= Request =
Update the listing below by changing every "How do I perform" to "How do I carry out" and leaving everything else as it is.

* BEGIN Data in this exercise *

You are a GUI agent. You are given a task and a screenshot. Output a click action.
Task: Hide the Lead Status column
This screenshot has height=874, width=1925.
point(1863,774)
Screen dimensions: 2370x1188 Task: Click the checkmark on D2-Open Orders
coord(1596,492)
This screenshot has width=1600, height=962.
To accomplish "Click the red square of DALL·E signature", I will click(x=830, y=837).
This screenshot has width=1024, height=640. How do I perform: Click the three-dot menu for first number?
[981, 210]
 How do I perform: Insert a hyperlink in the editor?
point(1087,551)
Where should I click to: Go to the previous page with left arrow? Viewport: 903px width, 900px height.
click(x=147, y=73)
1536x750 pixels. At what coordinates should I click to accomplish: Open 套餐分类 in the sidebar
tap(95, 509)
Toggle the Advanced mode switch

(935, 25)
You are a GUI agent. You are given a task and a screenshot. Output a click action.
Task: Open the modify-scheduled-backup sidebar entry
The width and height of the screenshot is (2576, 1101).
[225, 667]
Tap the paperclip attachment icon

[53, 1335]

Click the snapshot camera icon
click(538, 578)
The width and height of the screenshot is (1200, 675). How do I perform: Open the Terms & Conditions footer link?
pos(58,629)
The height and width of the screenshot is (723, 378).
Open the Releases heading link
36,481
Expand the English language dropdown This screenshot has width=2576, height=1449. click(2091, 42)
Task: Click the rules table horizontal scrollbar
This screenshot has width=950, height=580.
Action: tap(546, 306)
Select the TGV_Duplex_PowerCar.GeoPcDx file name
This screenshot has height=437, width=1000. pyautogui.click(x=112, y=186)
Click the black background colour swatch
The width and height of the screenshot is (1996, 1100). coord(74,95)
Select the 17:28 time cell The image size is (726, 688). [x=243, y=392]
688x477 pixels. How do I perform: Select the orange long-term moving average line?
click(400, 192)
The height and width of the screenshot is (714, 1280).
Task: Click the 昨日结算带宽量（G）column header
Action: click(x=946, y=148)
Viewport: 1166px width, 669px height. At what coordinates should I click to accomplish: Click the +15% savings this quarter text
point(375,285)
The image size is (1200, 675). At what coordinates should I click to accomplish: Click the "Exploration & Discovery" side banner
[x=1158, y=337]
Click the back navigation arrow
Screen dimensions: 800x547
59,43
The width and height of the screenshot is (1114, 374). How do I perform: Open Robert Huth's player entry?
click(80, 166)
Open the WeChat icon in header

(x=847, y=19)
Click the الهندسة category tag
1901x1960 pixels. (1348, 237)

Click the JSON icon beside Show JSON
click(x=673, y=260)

* END Data in this exercise *

= The output =
You are a GUI agent. You are given a task and a screenshot. Output a click action.
Task: Hide the Lead Status column
This screenshot has height=874, width=1925.
point(1863,774)
Screen dimensions: 2370x1188 Task: Click the checkmark on D2-Open Orders
coord(1596,492)
This screenshot has width=1600, height=962.
To accomplish "Click the red square of DALL·E signature", I will click(x=830, y=837).
This screenshot has width=1024, height=640. How do I carry out: Click the three-dot menu for first number?
[981, 210]
 How do I carry out: Insert a hyperlink in the editor?
point(1087,551)
Where should I click to: Go to the previous page with left arrow? Viewport: 903px width, 900px height.
click(x=147, y=73)
1536x750 pixels. At what coordinates should I click to accomplish: Open 套餐分类 in the sidebar
tap(95, 509)
Toggle the Advanced mode switch

(935, 25)
You are a GUI agent. You are given a task and a screenshot. Output a click action.
Task: Open the modify-scheduled-backup sidebar entry
The width and height of the screenshot is (2576, 1101).
[225, 667]
Tap the paperclip attachment icon

[53, 1335]

Click the snapshot camera icon
click(538, 578)
The width and height of the screenshot is (1200, 675). How do I carry out: Open the Terms & Conditions footer link?
pos(58,629)
The height and width of the screenshot is (723, 378).
Open the Releases heading link
36,481
Expand the English language dropdown This screenshot has width=2576, height=1449. click(2091, 42)
Task: Click the rules table horizontal scrollbar
This screenshot has width=950, height=580.
Action: tap(546, 306)
Select the TGV_Duplex_PowerCar.GeoPcDx file name
This screenshot has height=437, width=1000. pyautogui.click(x=112, y=186)
Click the black background colour swatch
The width and height of the screenshot is (1996, 1100). coord(74,95)
Select the 17:28 time cell The image size is (726, 688). [x=243, y=392]
688x477 pixels. How do I carry out: Select the orange long-term moving average line?
click(400, 192)
The height and width of the screenshot is (714, 1280).
Task: Click the 昨日结算带宽量（G）column header
Action: click(x=946, y=148)
Viewport: 1166px width, 669px height. At what coordinates should I click to accomplish: Click the +15% savings this quarter text
point(375,285)
The image size is (1200, 675). At what coordinates should I click to accomplish: Click the "Exploration & Discovery" side banner
[x=1158, y=337]
Click the back navigation arrow
Screen dimensions: 800x547
59,43
The width and height of the screenshot is (1114, 374). How do I carry out: Open Robert Huth's player entry?
click(80, 166)
Open the WeChat icon in header

(x=847, y=19)
Click the الهندسة category tag
1901x1960 pixels. (1348, 237)

Click the JSON icon beside Show JSON
click(x=673, y=260)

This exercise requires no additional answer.